Closely following an uproar over Prof. Kang Jeong-koo's inflammatory pro-Pyongyang remarks, notably calling the Korean War "North Korea's war of unification," a fellow academic upped the ante with a column titled "Kim Il-sung, a Great Modern Leader." The incidents rekindled debate about the controversial National Security Law and sparked a political crisis when the justice minister ordered prosecutors not to detain Kang under the decades-old law, prompting the prosecutor general to resign.
There have for some time been calls to recognize Kim Il-sung as an independence fighter, ideological conflicts aside. Kim joined the Chinese Communist Party in 1931, and thereafter headed an anti-Japanese movement in Manchuria. However, many in the academic world say that was part of getting on in the socialist movement rather than an act of patriotism. Sejong Institute scholar Chung Seong-jang said, "Kim Il-sung's armed struggle against Japan was inseparable from the anti-Japanese struggle of the Chinese Communist Party."
A typical example of Kim's anti-Japanese efforts was what has become known as the Battle of Bocheonbo on June 4, 1937. Only 25 years old at the time, Kim led about 100 partisans of the Northeast Anti-Japanese United Army and occupied Bocheonbo, Gapsan County, North Hamgyeong Province -- for a single night.
There is controversy over the scale of the engagement. The Doosan Encyclopedia says, "The police station and district office were attacked and a manifesto distributed. Seven Japanese police were killed." SungKongHoe University historian Han Hong-gu, however, said "not one" Japanese soldier or policeman died. "Looking at just its military significance, it was a small battle," he said. Kim carried on the armed struggle until 1940, after which he stayed in the Soviet Union. At one time, there were claims that the independence fighter "Gen. Kim Il-sung" was not the Kim Il-sung who would go on to become the leader of North Korea but a different figure, but since the 1980s the veracity of such claims has been in doubt.
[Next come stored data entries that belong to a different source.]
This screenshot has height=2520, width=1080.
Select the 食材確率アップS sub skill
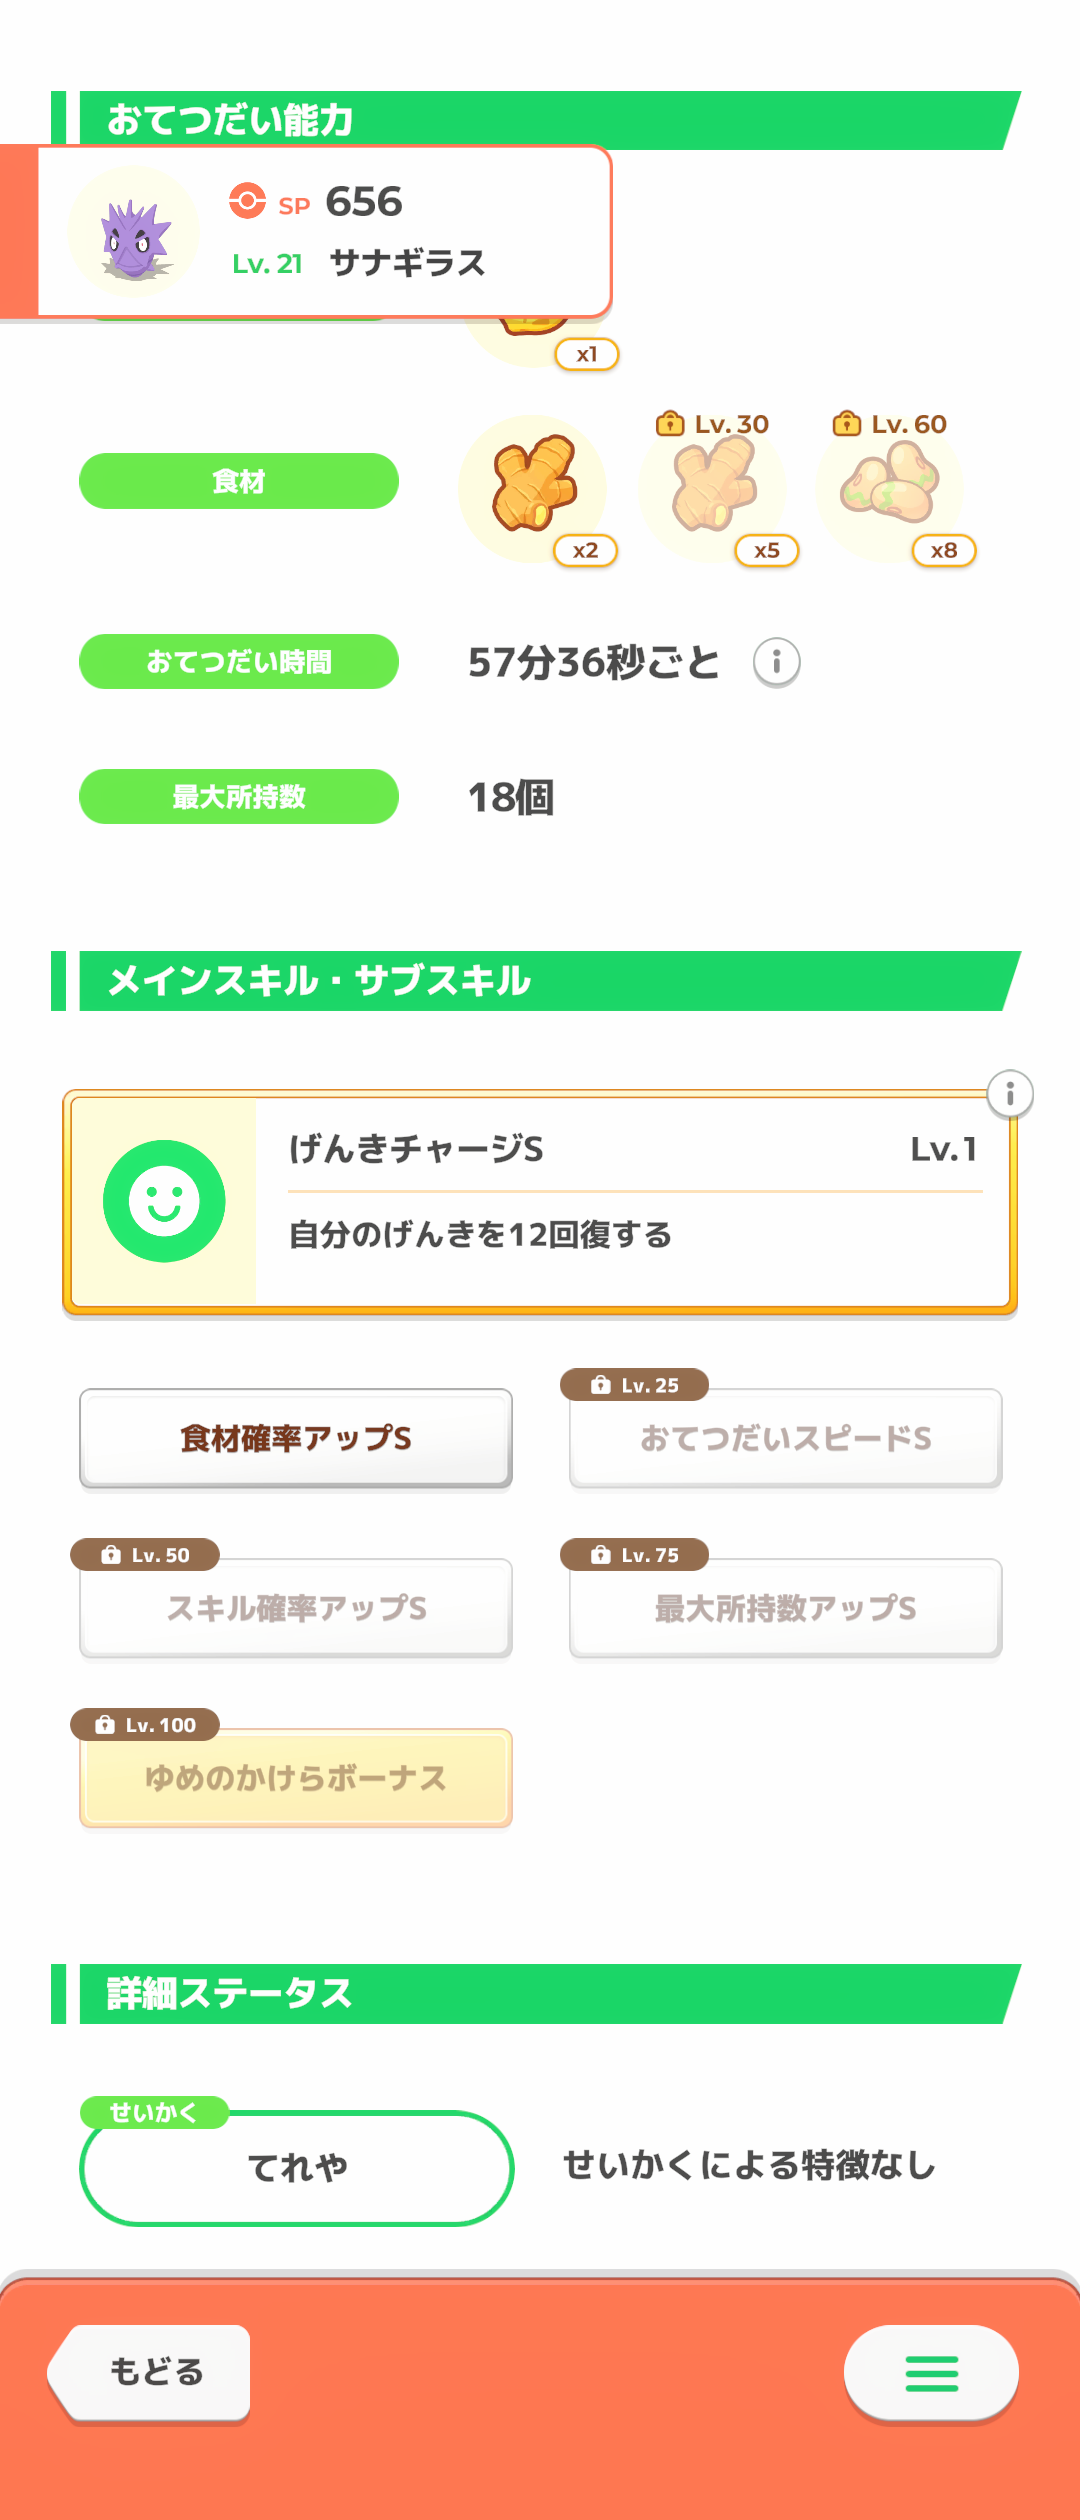296,1438
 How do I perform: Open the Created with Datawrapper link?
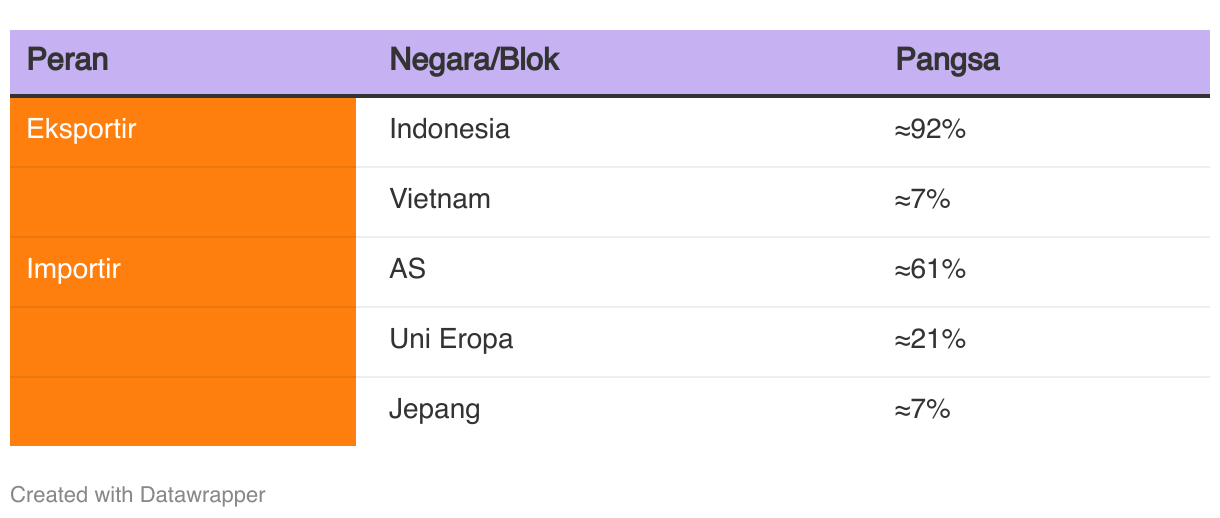point(138,494)
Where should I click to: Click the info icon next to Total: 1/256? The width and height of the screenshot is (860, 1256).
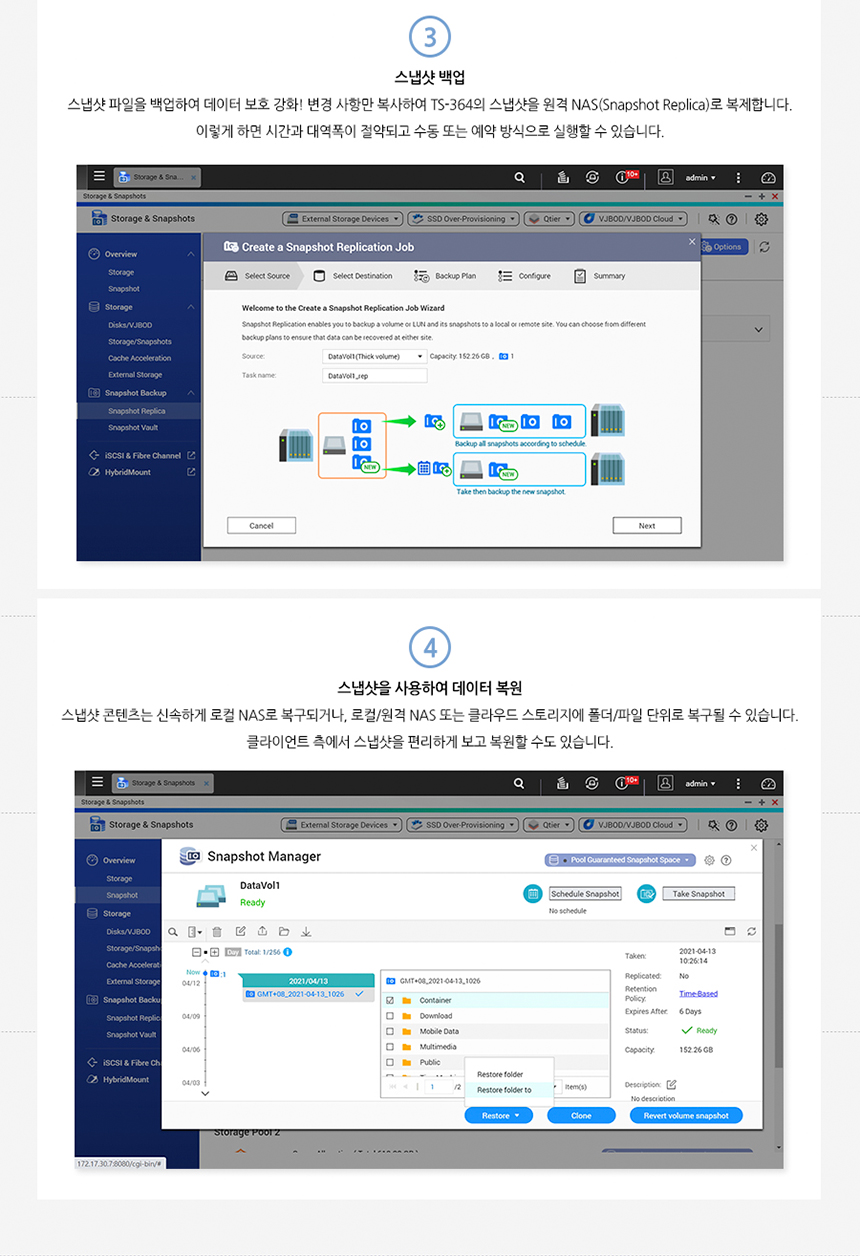tap(288, 952)
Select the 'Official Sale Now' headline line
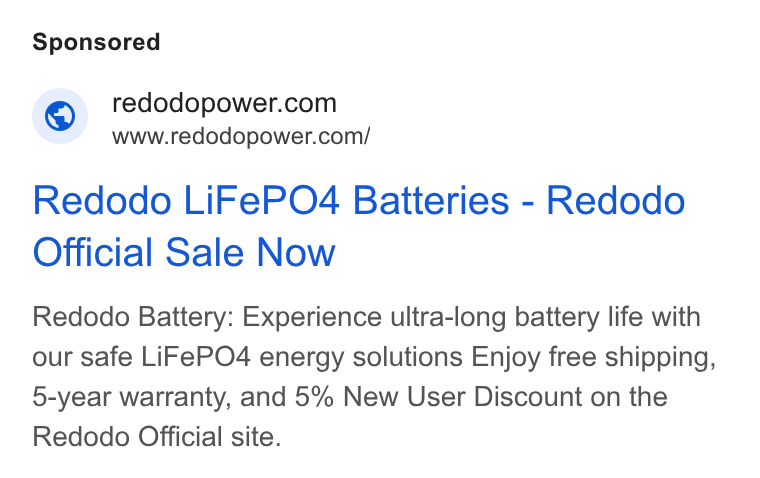The height and width of the screenshot is (478, 760). [184, 252]

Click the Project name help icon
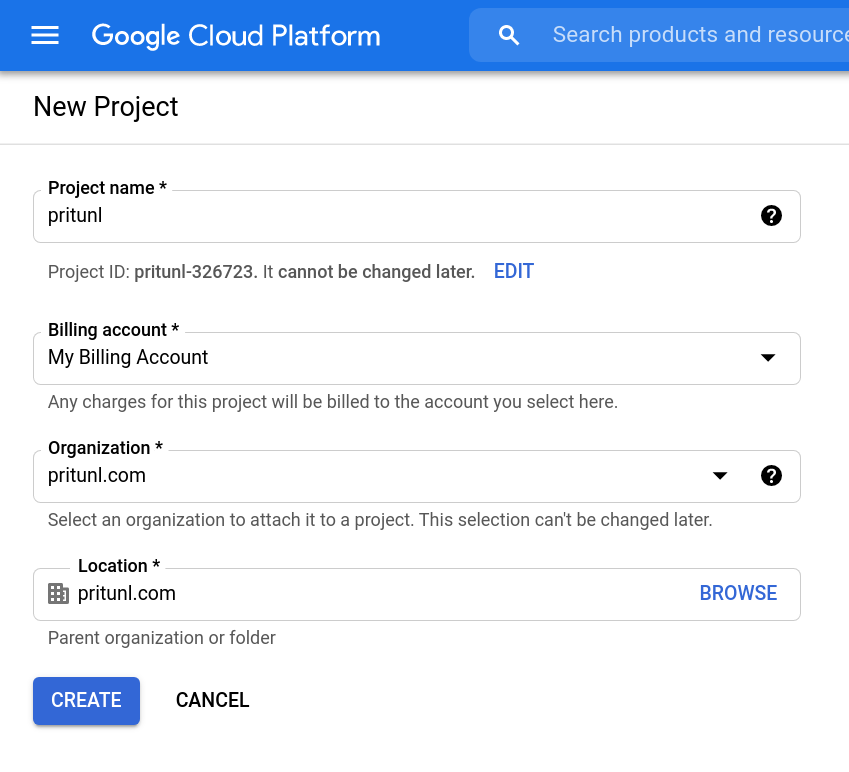click(771, 216)
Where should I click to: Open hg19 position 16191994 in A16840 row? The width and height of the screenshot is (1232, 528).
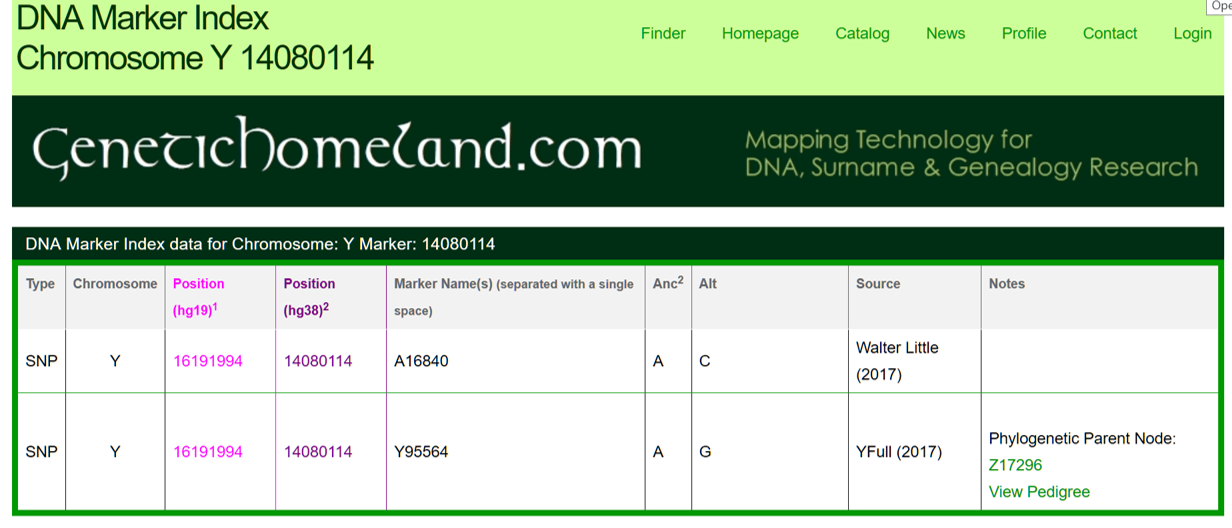[208, 361]
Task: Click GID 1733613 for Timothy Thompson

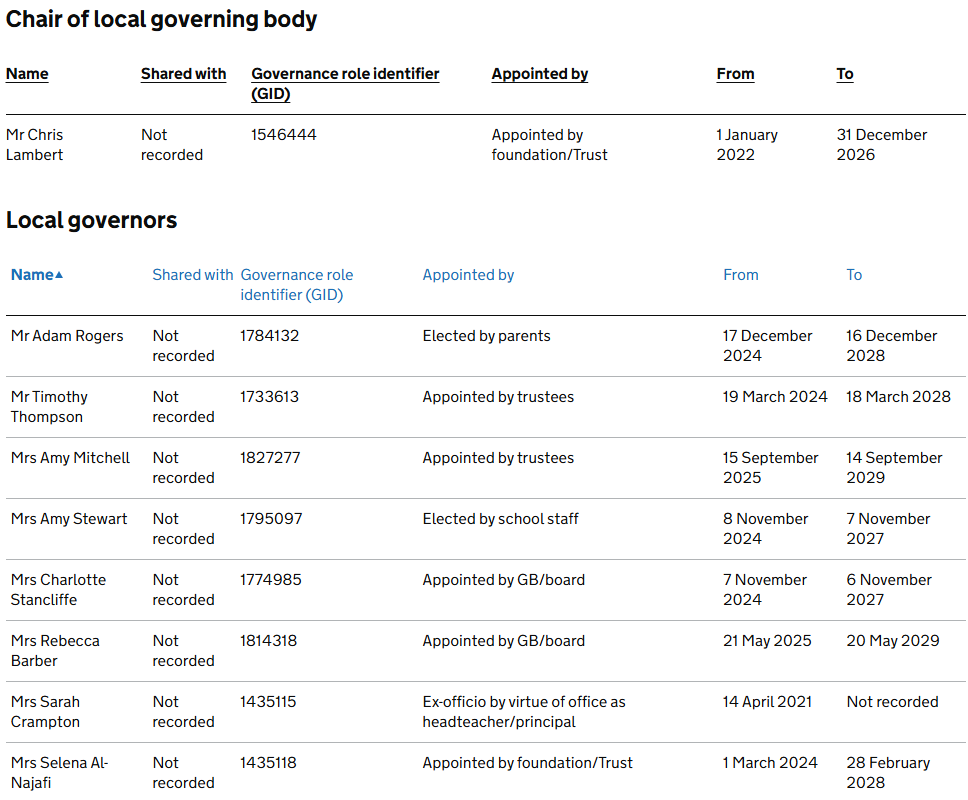Action: (269, 397)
"The Battle of Bocheonbo shocked the Japanese at the time," said Prof. Kwon Tae-eok of Seoul National University. "We must acknowledge Kim Il-sung's independence activities separate from his record after liberation." But one senior historian said, "Considering the crimes Kim Il-sung committed against the South Korean people, it would be premature for us to first recognize his independence activities... North Korea calls former president Syngman Rhee a dictator. It doesn't call him an independence activist."